Download the current WHATWG encoding mapping, parse and transform it, and then print it as a copyable Python dict.

resiliparse encoding download-whatwg-mapping [OPTIONS]

html

HTML module tools.

resiliparse html [OPTIONS] COMMAND [ARGS]...
benchmark

Benchmark Resiliparse HTML parser.

Benchmark Resiliparse HTML parsing by extracting the titles from all HTML pages in a WARC file.

You can compare the performance to Selectolax (both the old MyHTML and the new Lexbor engine) and BeautifulSoup4 by installing the PyPi packages selectolax and beautifulsoup4.

See Resiliparse HTML Parser Benchmarks for more details and example benchmarking results.

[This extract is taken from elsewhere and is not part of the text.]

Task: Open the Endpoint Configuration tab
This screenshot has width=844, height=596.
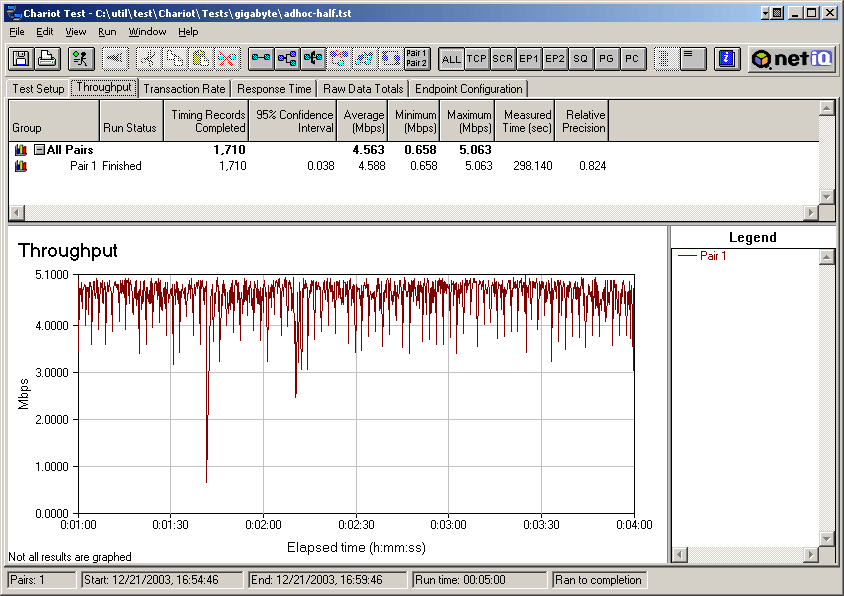Action: tap(469, 89)
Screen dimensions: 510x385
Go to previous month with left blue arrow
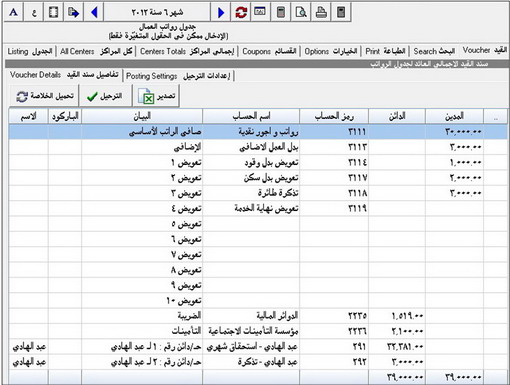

resiliparse html benchmark [OPTIONS] WARC_FILE

Arguments

WARC_FILE

Required argument

lang

Language module tools.

resiliparse lang [OPTIONS] COMMAND [ARGS]...
benchmark

Benchmark Resiliparse against FastText and Langid.

resiliparse lang benchmark [OPTIONS] INFILE

Options

-r, --rounds <rounds>

Number of rounds to benchmark

Default

10000

-f, --fasttext-model <fasttext_model>

FastText model to benchmark

Arguments

INFILE

Required argument

create-dataset

Create a language detection dataset.

Create a language detection dataset from a set of extracted Wikipedia article dumps.

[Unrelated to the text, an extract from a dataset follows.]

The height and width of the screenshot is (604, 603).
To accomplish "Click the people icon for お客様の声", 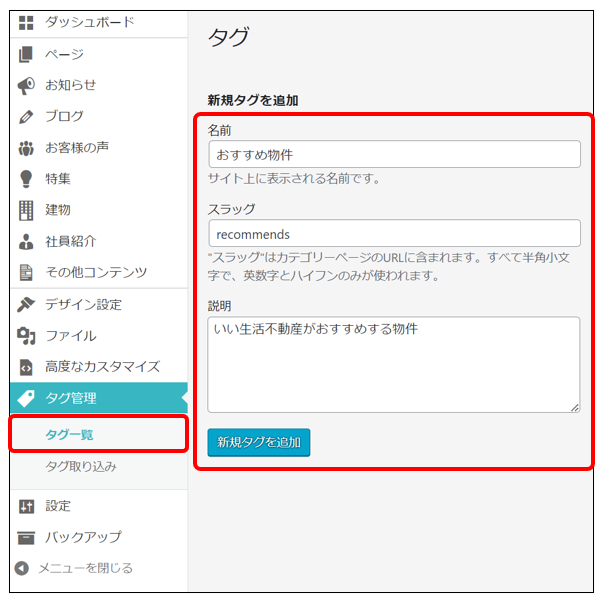I will tap(27, 148).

Expected is a directory containing one subdirectory per language (with the language name, e.g. “en” or “enwiki”) with any number of subdirectories and wiki_* plaintext files. Use Wikiextractor for creating the plaintext directories for each language.

Empty lines and <doc> tags will be stripped from the plaintext, otherwise the texts are expected to be clean already.

The created dataset will consist of one directory for each language, each containing three files for train, validation, and test with one example per line. The order of the lines is randomized.

resiliparse lang create-dataset [OPTIONS] INDIR OUTDIR

Options

--val-size <val_size>

Portion of the data to use for validation

--test-size <test_size>

Portion of the data to use for testing

--min-examples <min_examples>

Minimum number of examples per language

Default

10000

-j, --jobs <jobs>

Parallel jobs

Arguments

INDIR

Required argument

OUTDIR

Required argument

download-wiki-dumps

Download Wikipedia dumps for language detection.

Download the first Wikipedia article multistream part for each of the specified languages.

The downloaded dumps can then be extracted with Wikiextractor.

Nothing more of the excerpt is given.